Bad debts arise when borrowers default on their loans. This is one of the primary risks associated with securitized assets, such as mortgage-backed securities (MBS), as bad debts can stop these instruments' cash flows.
The risk of bad debt, however, can be apportioned among investors. Depending on how the securitized instruments are structured, the risk can be placed entirely on a single group of investors or spread throughout the entire investing pool.
- Securitization is the process of financial structuring a non-liquid asset or group of similar assets into a security that is sold to investors.
- Securitization takes many non-liquid assets, usually loans, such as mortgages, bundles them into a security, which is sold to an investor that receives an income stream from the principal and interest payments on that loan.
- There are two types of securitized assets: those that come as pools and those that have tranches.
- In a pool securitization, all investors are equal, sharing all of the risks.

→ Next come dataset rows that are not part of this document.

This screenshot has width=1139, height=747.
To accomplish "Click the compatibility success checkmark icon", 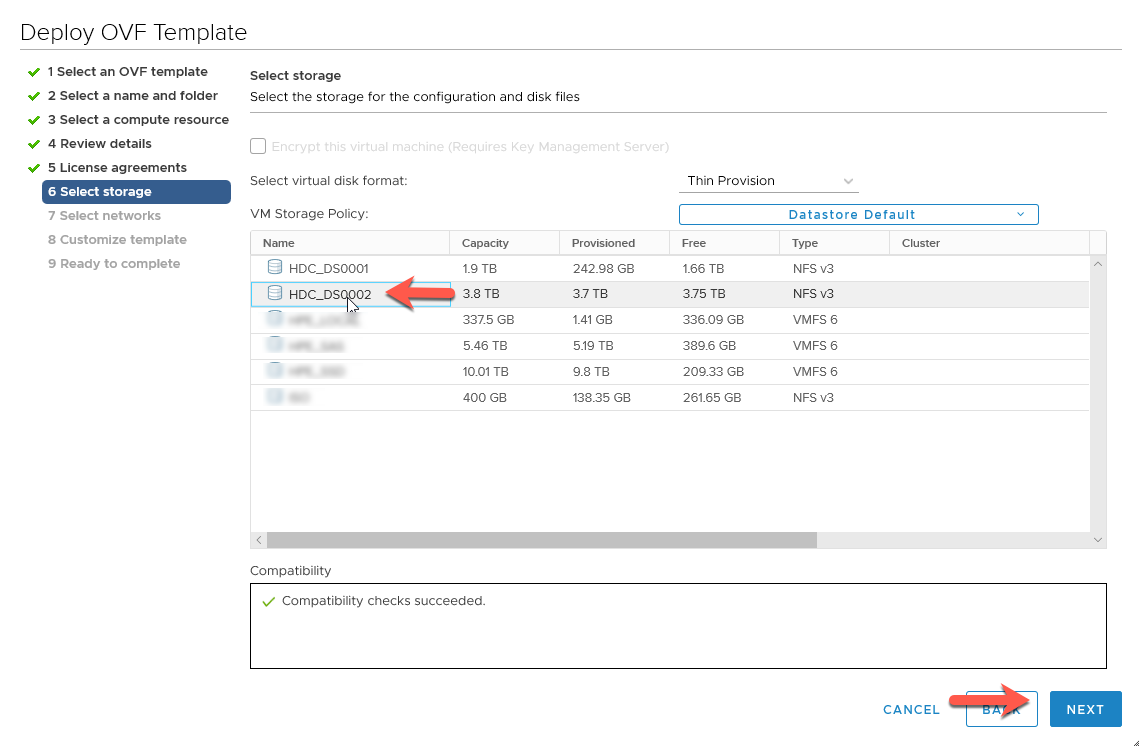I will point(268,602).
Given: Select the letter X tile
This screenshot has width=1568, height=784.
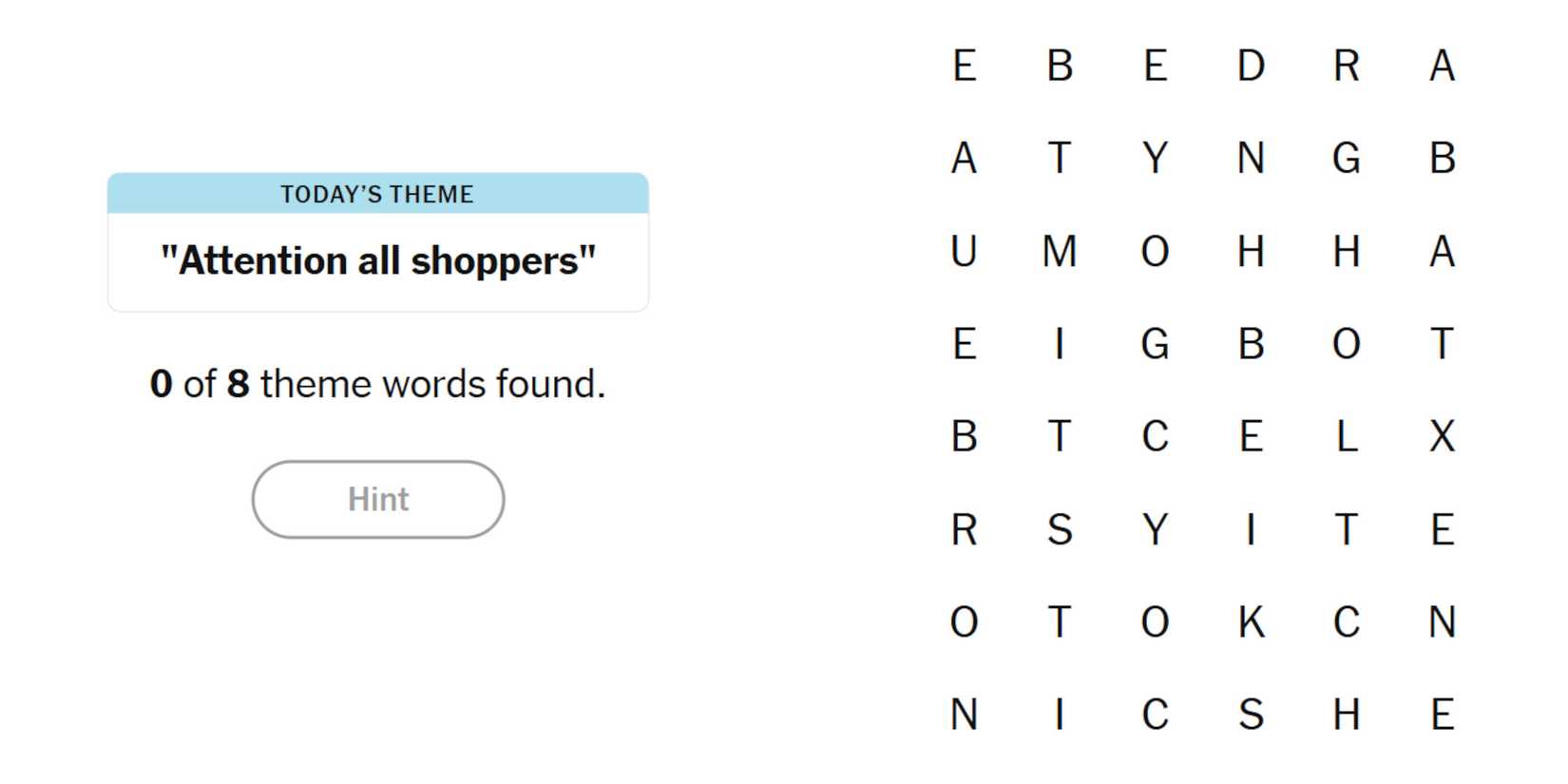Looking at the screenshot, I should pos(1442,437).
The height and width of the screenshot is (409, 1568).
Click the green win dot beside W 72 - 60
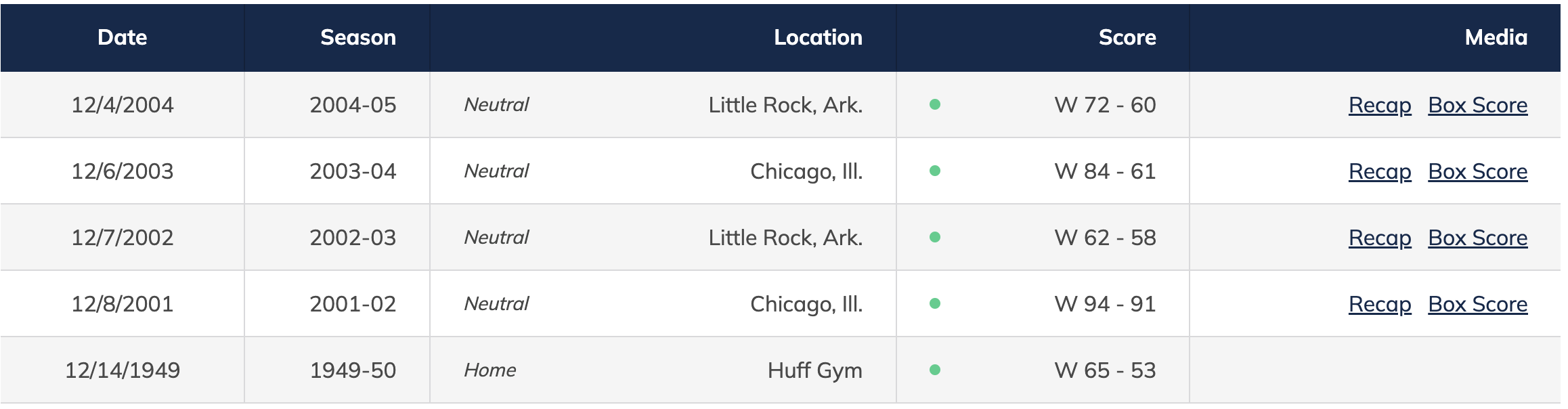pos(935,104)
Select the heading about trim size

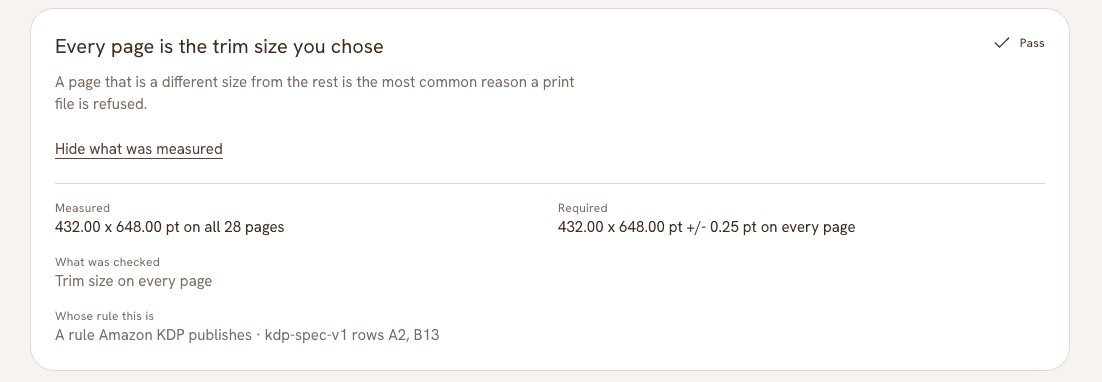[219, 46]
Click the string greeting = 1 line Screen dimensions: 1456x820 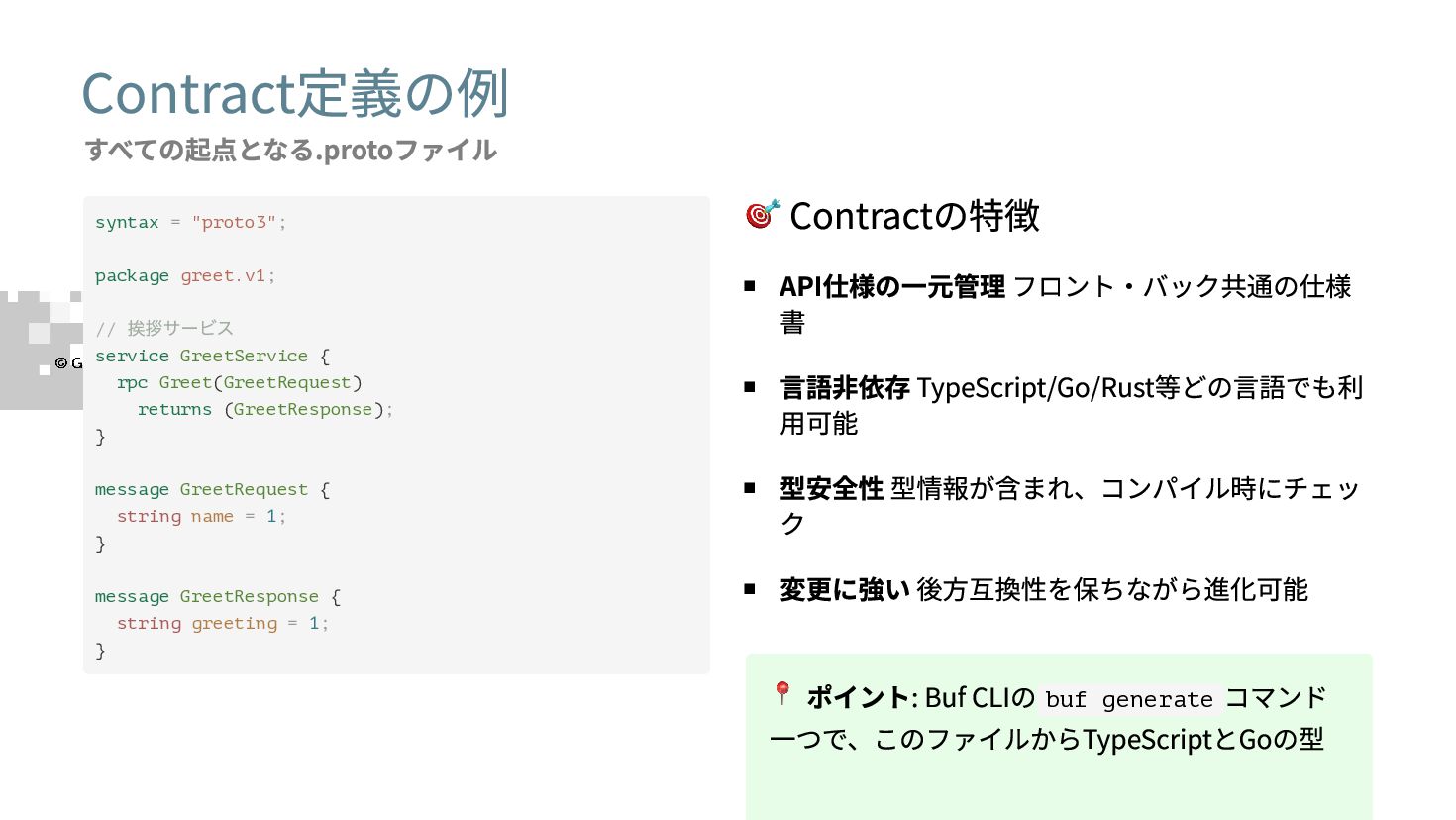pos(223,623)
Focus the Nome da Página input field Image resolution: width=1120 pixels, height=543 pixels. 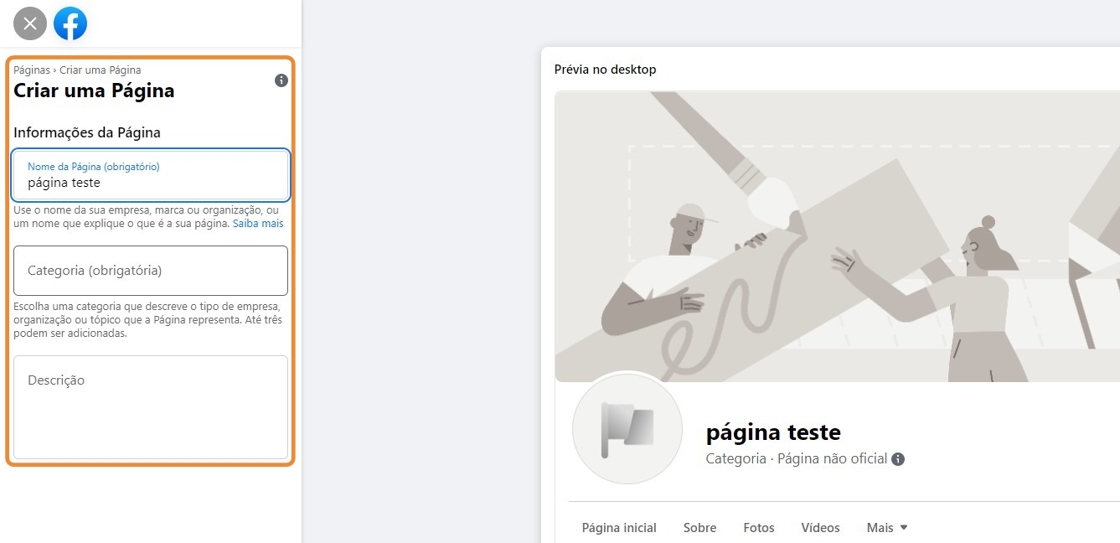(150, 182)
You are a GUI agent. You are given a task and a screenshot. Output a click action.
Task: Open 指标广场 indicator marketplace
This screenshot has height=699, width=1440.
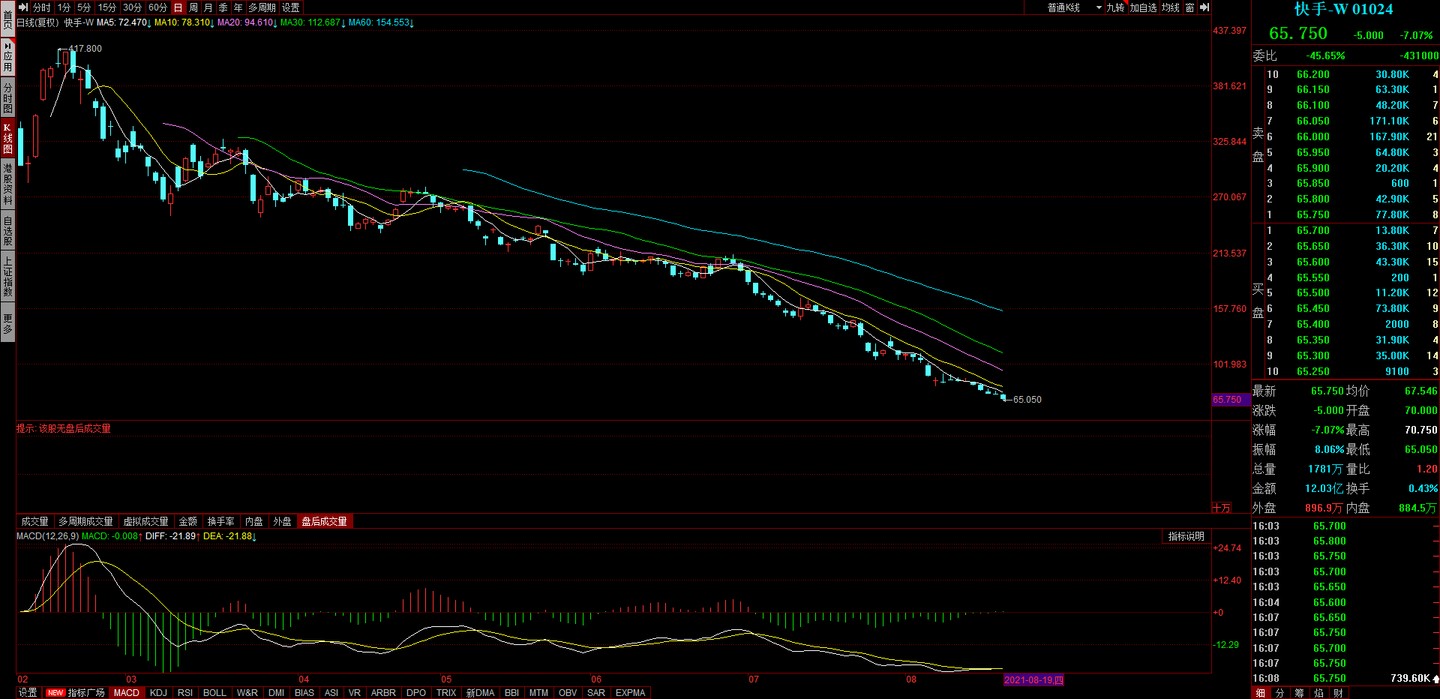click(85, 692)
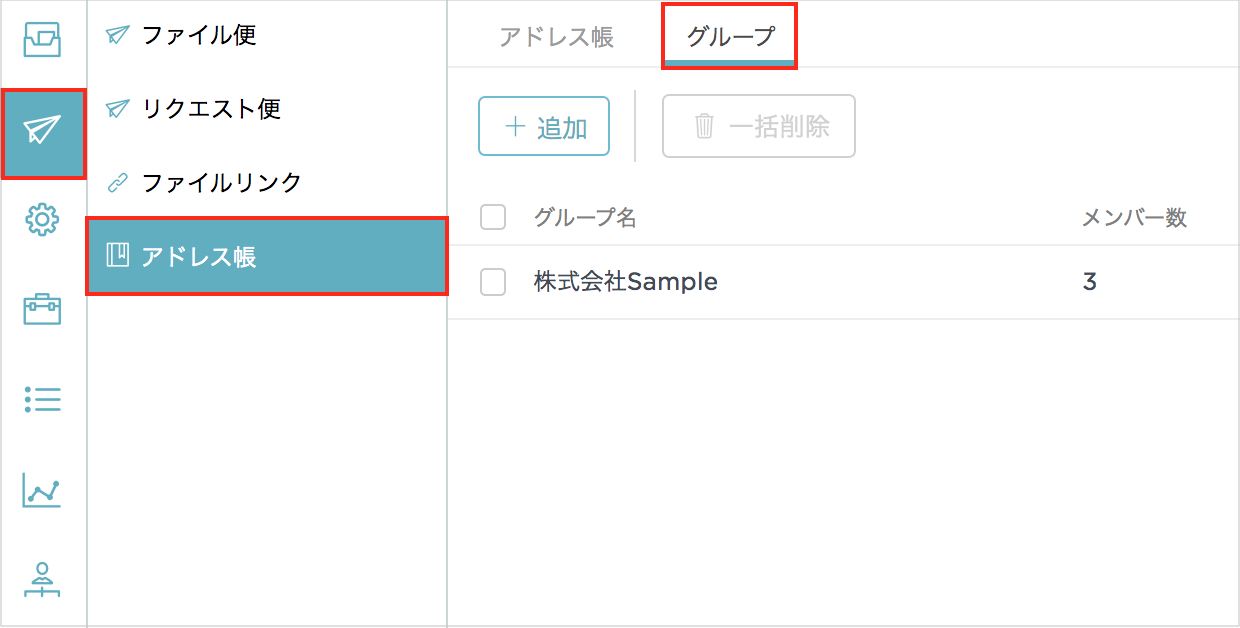Select the グループ tab
This screenshot has width=1240, height=628.
(x=730, y=38)
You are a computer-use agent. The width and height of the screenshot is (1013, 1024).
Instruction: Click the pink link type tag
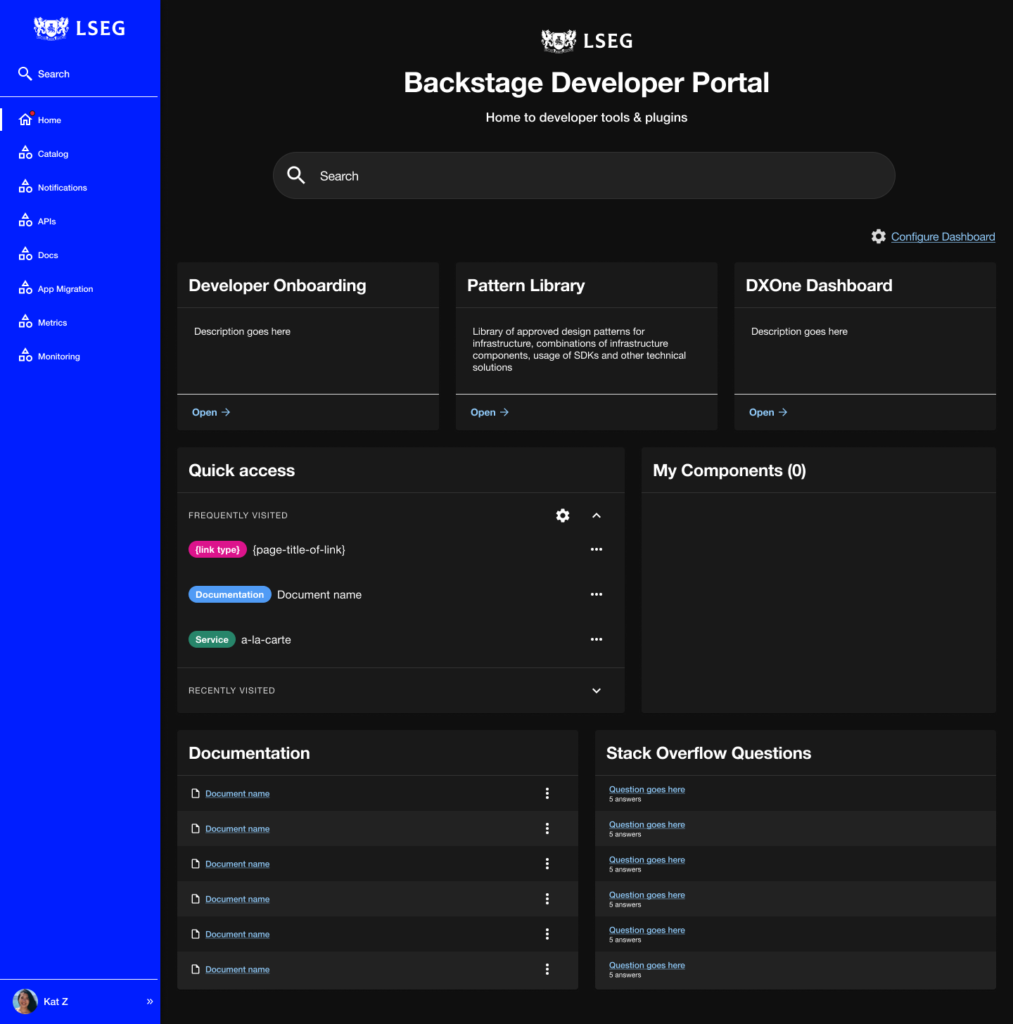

If there is bad debt on the pooled security, all investors suffer the financial loss.
- In a tranche securitization, the security is split into different levels (tranches) that are made up of assets with different risk profiles. Lower tranches suffer losses on bad debts first whereas higher tranches are usually unaffected.
Securitization is the process of financially structuring a non-liquid asset or group of similar non-liquid assets into a security that can then be sold to investors. The MBS was first created by trader Lew Ranieri in the early 1980s. It became an extremely popular investment in the 1990s and early 2000s. The idea was that the new security could be sold on the secondary mortgage market, offering investors significant liquidity on an asset that would otherwise be quite illiquid.
Securitization, specifically, the bundling of assets such as mortgages into securities, has been frowned upon by many as it contributed to the subprime mortgage crisis of 2007. However, the practice continues today.
Pools and Tranches
There are two styles of securitization: pools and tranches. Here's how they affect the level of risk faced by investors.
A simple securitization involves pooling assets (such as loans or mortgages), creating financial instruments, and marketing them to investors. Incoming cash flows from the loans are passed onto the holders of the new instruments. Each instrument is of equal priority when receiving payments. Since all instruments are equal, they all share in the risk associated with the assets. In this case, all investors bear an equal amount of bad-debt risk.
In a more complex securitization process, tranches are created. Tranches represent different payment structures and various levels of priority for incoming cash flows. In a two-tranche system, tranche A will have priority over tranche B. Both tranches will attempt to follow a schedule of payments that reflects the cash flows of the underlying loans or mortgages.
If bad debts arise, tranche B will absorb the loss, lowering its cash flow, while tranche A remains unaffected. Since tranche B is affected by bad debts, it carries the most risk. Investors will purchase tranche B instruments at a discount price to reflect the level of associated risk. If there are more than two tranches, the lowest priority tranche will absorb the losses from bad debts.
Tranches can be categorized incorrectly by rating agencies, where tranches are rated investment grade even though they include junk assets, which are non-investment grade.
For a portfolio, investors can choose from securitization investments such as prime and subprime mortgages, home equity loans, credit card receivables, or auto loans. Investors can also choose an index.
The Bottom Line
Securitization is a way for investors to gain access to assets that they would otherwise not have the chance to do so, such as mortgages. It is also a way for companies to reduce their balance sheet and take on more business by selling off assets like mortgages.
Securitization is a way to receive a consistent income stream, though it can be risky as much information about the underlying assets is unknown, such as the case in the subprime meltdown. When bad debts occur in securitization, the loss is shared as there are multiple investors, however, depending on the type of securitization, the loss is shared equally as in pooled securitizations or at different levels as in tranche securitizations.